Work required:
From the first line to the last, reproduce the data exactly.
::: Working data :::
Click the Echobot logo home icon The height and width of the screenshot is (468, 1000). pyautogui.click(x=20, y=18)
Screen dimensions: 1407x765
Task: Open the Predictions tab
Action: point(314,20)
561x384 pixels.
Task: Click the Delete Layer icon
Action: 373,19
:::
Your solution:
Click the Echobot logo home icon The height and width of the screenshot is (468, 1000). pyautogui.click(x=20, y=18)
Screen dimensions: 1407x765
Task: Open the Predictions tab
Action: point(314,20)
561x384 pixels.
Task: Click the Delete Layer icon
Action: 373,19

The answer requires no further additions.